水中新兴有机污染物，特别是PPCP引发的生态和健康安全问题日益突出。前期研究发现碳纳米复合膜的吸附过滤功能能有效去除水体中的PPCP，但碳纳米复合膜单纯的吸附过滤功能需借助外界压力完成。组合光热材料与碳纳米材料，制备兼具光热功能和吸附过滤功能的光热膜，一方面上升的水蒸汽可以提高污染物的去除效率，同时可以通过热蒸发实现清洁水回收。但该技术的应用研究仍不够完善，在材料制备和去除效果等领域仍有待进一步研究。.本项目针对光热复合膜结构制备的不可控、膜结构与小分子PPCP去除的构效关系以及去除机制尚不明确的问题，采用材料制备-去除机制-效果优化为贯通式研究，优化3D光热复合膜制备并考察其对典型PPCP的去除效果。结合宏观和微观尺度的表征，通过密度泛函理论计算模型，解析构效关系和去除机制，优化复合膜的制备以期实现光热膜的可控制备及其对PPCP去除机理的挖掘，为新型膜法深度水处理技术的应用奠定基础。
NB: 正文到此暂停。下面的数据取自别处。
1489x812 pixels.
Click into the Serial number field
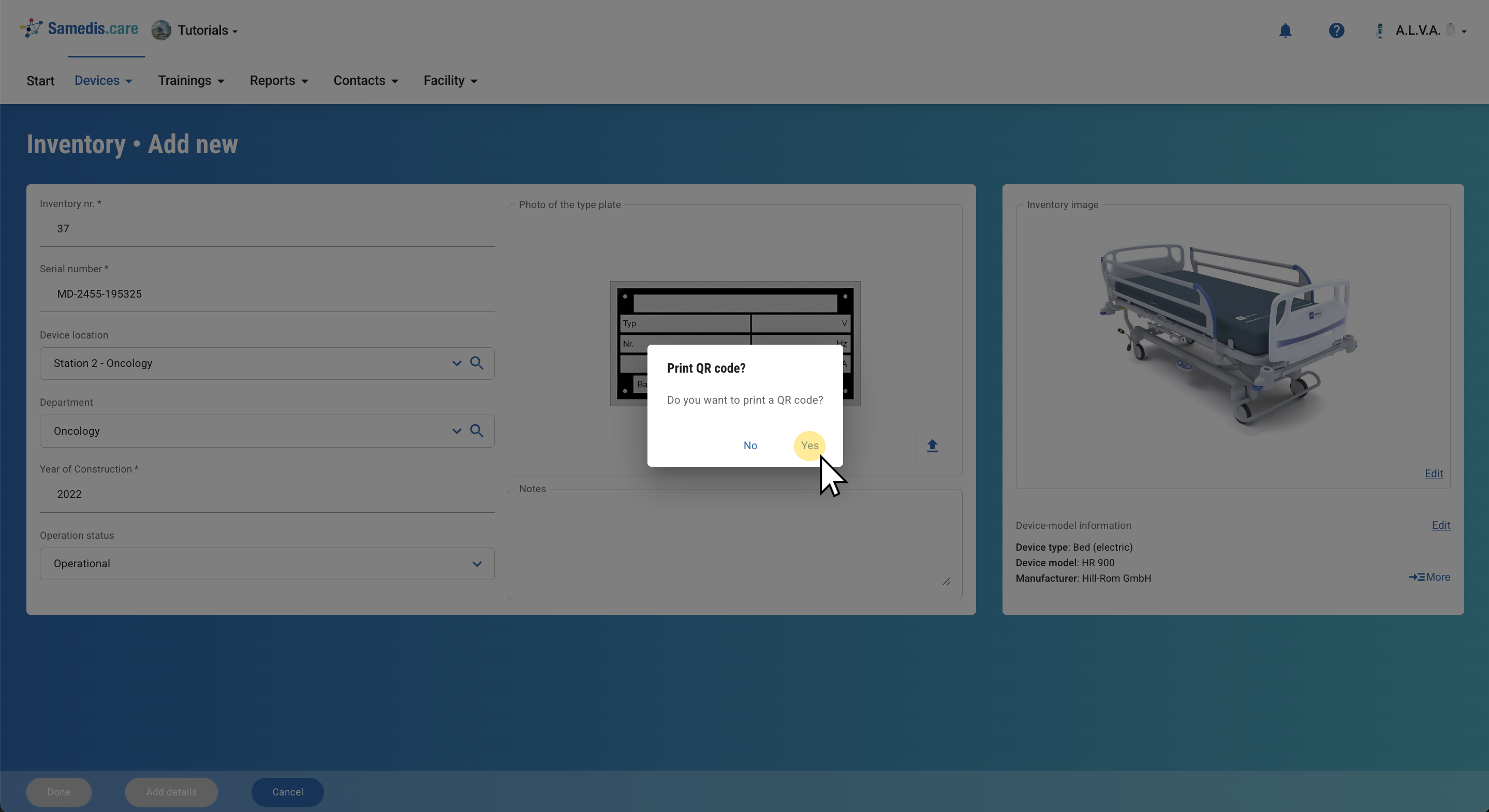(267, 293)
The increased discharge of emerging contaminants, especially for pharmaceutical and personal care products (PPCP), into the water system contributes to a series of environmental problems. Therefore, developing novel and advanced water treatment methods are in demand to realize PPCP removal and efficient water purification to ensure human health. Our previous studies demonstrate that carbon nanocomposite membranes are efficient for PPCP removal in water bodies, while the prepared nanocomposite membranes filtration should be operated under pumping pressure with the single function of adsorption filtration. The photothermal composite membranes prepared by the combination of carbon nanomaterials and photothermal materials, not only increase the PPCP removal by the evaperation-enhanced adsorption, but also efficiently realize water regeneration via thermal evaporation. However, the uncontrolled membrane structure, the unclear structure-activity relationship between membrane structure and PPCP removal, as well as the vague underlying mechanisms for PPCP removal. .To solve the above problems, consecutive study of Material-Mechanism-Optimization is adopted in this project, to optimize the 3D printing of photothermal membrane and their application on PPCP removal. Experimental results in combination with theoretical calculations will be analyzed to reveal the underlying structure-activity relationship of the photothermal membranes. The findings of this project is desired to realize the controlled preparation of photothermal membrane, clarify the underlying PPCP removal mechanism, laying the foundation of multifunctional photothermal composite membrane technology for the development of advanced water treatment.